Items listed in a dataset

=== Begin Enclosure ===

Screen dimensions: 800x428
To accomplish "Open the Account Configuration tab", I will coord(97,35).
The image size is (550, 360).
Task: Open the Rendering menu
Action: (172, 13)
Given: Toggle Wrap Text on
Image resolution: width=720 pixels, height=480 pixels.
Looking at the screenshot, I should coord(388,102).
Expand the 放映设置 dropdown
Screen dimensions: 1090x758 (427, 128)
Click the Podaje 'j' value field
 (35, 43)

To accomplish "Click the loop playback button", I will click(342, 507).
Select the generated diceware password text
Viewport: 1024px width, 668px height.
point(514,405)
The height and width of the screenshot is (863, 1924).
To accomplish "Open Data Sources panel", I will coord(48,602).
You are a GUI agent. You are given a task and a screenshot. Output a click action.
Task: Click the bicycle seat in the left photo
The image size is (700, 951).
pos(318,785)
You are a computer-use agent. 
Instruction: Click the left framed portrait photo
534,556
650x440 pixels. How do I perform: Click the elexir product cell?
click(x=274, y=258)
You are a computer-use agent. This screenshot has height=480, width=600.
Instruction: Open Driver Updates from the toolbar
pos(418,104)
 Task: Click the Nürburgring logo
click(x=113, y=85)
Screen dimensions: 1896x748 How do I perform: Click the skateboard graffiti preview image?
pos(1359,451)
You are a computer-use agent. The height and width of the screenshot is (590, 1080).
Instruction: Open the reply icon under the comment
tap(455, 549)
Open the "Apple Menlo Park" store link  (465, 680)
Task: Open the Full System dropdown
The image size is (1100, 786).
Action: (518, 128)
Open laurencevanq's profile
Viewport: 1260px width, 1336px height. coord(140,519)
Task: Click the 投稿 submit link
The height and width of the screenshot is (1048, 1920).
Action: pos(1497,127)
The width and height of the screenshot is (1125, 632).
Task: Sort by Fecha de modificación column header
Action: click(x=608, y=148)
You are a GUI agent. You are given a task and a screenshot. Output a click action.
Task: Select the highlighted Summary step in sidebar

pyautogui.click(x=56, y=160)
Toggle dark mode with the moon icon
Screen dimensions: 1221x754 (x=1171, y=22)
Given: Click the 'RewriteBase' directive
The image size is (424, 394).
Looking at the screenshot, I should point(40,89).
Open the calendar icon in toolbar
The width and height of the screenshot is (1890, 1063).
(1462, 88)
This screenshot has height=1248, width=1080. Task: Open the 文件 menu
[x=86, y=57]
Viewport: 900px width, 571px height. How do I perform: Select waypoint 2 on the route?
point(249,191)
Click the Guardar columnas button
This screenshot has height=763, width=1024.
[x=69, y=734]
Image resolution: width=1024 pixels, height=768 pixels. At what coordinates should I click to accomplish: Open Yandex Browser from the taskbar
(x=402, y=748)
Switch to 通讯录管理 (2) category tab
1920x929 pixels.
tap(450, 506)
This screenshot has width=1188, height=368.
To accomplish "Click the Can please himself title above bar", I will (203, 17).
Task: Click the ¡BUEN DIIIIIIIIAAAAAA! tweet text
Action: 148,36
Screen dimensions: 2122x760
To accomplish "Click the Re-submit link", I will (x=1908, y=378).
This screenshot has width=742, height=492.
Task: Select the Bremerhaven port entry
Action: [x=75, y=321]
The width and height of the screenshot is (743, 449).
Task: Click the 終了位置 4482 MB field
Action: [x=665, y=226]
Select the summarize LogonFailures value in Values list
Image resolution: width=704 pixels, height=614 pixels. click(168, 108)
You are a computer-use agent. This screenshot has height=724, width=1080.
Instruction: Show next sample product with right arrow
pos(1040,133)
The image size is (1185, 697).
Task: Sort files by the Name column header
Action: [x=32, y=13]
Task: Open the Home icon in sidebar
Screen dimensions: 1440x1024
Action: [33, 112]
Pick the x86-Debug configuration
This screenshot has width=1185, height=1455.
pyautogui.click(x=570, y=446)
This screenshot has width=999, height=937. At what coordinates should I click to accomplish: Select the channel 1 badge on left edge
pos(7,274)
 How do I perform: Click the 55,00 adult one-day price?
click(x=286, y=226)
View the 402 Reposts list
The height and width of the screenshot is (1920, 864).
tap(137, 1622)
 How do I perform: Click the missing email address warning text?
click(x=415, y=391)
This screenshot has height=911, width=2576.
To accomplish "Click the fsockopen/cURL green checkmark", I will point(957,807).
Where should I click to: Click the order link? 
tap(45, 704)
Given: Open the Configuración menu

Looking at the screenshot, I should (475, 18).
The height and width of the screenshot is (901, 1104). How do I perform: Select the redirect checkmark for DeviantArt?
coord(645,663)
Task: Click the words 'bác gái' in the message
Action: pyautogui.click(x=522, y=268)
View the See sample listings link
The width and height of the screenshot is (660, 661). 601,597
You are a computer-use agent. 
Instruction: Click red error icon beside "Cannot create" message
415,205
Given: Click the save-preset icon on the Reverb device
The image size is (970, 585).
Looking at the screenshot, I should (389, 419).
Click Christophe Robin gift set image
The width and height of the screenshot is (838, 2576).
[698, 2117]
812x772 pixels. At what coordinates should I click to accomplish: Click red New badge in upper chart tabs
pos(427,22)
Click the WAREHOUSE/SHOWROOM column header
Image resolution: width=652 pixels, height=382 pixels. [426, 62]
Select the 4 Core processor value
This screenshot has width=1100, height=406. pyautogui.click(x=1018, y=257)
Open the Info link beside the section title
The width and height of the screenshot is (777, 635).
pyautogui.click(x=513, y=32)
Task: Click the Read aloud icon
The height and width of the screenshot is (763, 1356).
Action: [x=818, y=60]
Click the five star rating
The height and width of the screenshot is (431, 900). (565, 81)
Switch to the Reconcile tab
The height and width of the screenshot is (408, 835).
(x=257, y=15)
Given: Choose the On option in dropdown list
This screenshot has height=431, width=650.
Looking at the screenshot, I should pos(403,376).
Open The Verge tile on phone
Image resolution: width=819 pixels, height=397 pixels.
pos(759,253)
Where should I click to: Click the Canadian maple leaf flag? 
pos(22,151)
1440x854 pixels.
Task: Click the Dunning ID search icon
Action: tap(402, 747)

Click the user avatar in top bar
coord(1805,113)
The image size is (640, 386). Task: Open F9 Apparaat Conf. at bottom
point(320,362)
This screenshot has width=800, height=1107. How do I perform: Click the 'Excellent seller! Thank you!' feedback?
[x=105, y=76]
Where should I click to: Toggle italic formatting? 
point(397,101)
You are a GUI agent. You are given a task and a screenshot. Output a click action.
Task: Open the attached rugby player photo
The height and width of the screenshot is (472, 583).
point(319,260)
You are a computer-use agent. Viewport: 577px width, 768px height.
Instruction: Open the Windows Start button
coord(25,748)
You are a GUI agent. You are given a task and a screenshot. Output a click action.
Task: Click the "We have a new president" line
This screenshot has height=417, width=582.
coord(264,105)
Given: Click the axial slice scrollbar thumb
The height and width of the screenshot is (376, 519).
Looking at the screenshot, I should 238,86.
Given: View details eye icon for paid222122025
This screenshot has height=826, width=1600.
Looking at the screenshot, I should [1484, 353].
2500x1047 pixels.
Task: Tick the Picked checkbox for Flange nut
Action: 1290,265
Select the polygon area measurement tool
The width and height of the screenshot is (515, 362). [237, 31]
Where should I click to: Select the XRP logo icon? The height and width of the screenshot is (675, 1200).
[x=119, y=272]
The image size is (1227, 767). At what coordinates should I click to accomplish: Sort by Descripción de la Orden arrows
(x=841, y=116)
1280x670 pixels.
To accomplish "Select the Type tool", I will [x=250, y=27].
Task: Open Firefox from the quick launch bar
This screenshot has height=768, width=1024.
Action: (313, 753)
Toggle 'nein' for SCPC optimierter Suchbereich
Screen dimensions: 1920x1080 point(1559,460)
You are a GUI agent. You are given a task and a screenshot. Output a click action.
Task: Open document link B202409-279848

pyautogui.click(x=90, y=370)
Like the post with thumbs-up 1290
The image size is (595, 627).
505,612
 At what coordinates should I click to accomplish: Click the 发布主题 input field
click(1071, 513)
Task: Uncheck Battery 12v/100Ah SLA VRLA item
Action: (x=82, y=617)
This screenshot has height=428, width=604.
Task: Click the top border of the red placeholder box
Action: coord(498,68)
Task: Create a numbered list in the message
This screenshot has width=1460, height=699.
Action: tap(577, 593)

=== End Enclosure ===

WHAT THE TASK ASKS
Copy every line above that holds the word "computer".

REPLY TO THE EXERCISE
You are a computer-use agent. 
You are a computer-use agent. This screenshot has height=480, width=600.
You are a computer-use agent. The height and width of the screenshot is (590, 1080).
You are a computer-use agent. This screenshot has height=724, width=1080.
You are a computer-use agent. 
You are a computer-use agent. Viewport: 577px width, 768px height.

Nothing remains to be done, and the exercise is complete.